Ses amis se mobilisent, mais ils sont attendus au tournant. Le vendredi 23 août, 17 d'entre eux investissent l'antenne du ministère de la Justice de Strasbourg. «On a sonné, et ils ont ouvert, raconte Nestor. On leur a proposé de sortir mais ils ont préféré rester.» La revendication du groupe porte sur l'arrêt de l'isolement d'Ahmed. «Les employés n'étaient pas séquestrés. On leur a offert des chocolats, eux nous ont proposé du café.» Par téléphone, une fonctionnaire reçoit l'ordre de quitter les lieux. Les occupants proposent une échelle. Mais, très vite, ils entendent un compte à rebours derrière la porte. «On a vu des gens cagoulés, tout en noir, avec des pinces hydrauliques», raconte Nestor. Le GIPN en mission spéciale. «Ils ont commencé à scier les gongs, et ils ont fait irruption avec boucliers, armes à la main, comme dans les films. On avait fait une chaîne, plus ou moins les mains en l'air. Ils ont défoncé une porte avec un bélier, des pièces qui avaient été fermées par les employés.»

Pris en chasse.

Des policiers en civil font leur entrée. «Ils m'ont dit : "Viens, on va faire un petit tour aux toilettes", rapporte un militant, là, ils m'ont mis à terre et ils m'ont tapé à coups de poing et de pied. Je me suis recroquevillé. Ils m'ont menotté et ont continué à me taper. Après, ils m'ont sorti des toilettes, et ils m'ont dit : "Mets-toi par terre et rampe avec les autres."» Un autre spontané, «Jésus» – son pseudo -, subit le même traitement. «Ils ont dit : "Lui, lui et lui", et ils nous ont amenés dans les chiottes. J'ai été giflé. Puis j'ai été mis à terre. L'un a mis le pied sur mon visage, les autres me donnaient des coups de pied.» Certains militants présents à l'extérieur sont pris en chasse. «On commençait à remballer la banderole, quand les flics de la BAC et quelques hommes cagoulés ont enjambé les barrières, en criant : "Le grand habillé en noir !" Ils ont attrapé le copain et ils l'ont roué de coups. Il a été conduit au commissariat. A l'hôpital civil de Strasbourg, le médecin de garde a relevé 160 points de contusion.»

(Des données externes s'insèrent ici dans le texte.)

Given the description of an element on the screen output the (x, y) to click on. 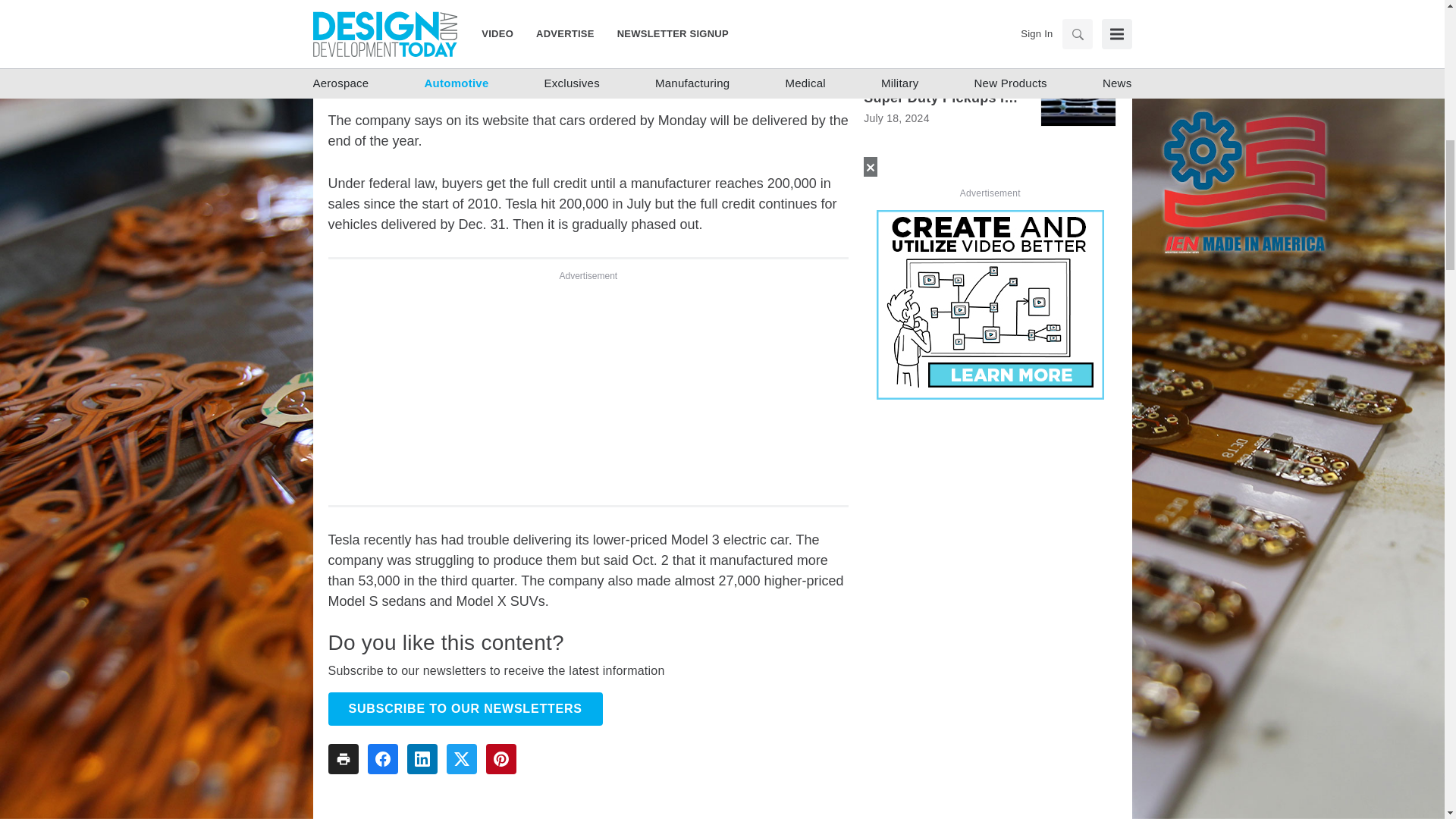
Share To facebook (381, 758)
Share To print (342, 758)
Share To pinterest (499, 758)
3rd party ad content (587, 387)
Share To linkedin (421, 758)
Share To twitter (460, 758)
CLICK HERE FOR MORE INFORMATION (989, 287)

Les 17 occupants sont accusés de «violation de domicile» et de «séquestration». Le parquet a réclamé un mois de prison ferme, mais le tribunal correctionnel s'est finalement déclaré incompétent – la séquestration relevant des assises. Le parquet fait appel, comme il a fait appel de la condamnation d'Ahmed, jugée trop faible. Ahmed est sorti de l'isolement, après avoir reçu la visite de plusieurs parlementaires – successivement du PCF, de la LCR, et des Verts. Le 8 octobre, il doit être rejugé en appel à Colmar. Une pétition est lancée et une marche est prévue, lundi, veille de l'examen de sa demande de remise en liberté (1). Les manifestants victimes de violence envisagent de déposer une plainte groupée.

(1) A Paris, place du Châtelet, à 18 heures. Les signatures sont collectées sur www.lapetition.com – «Libérez Ahmed».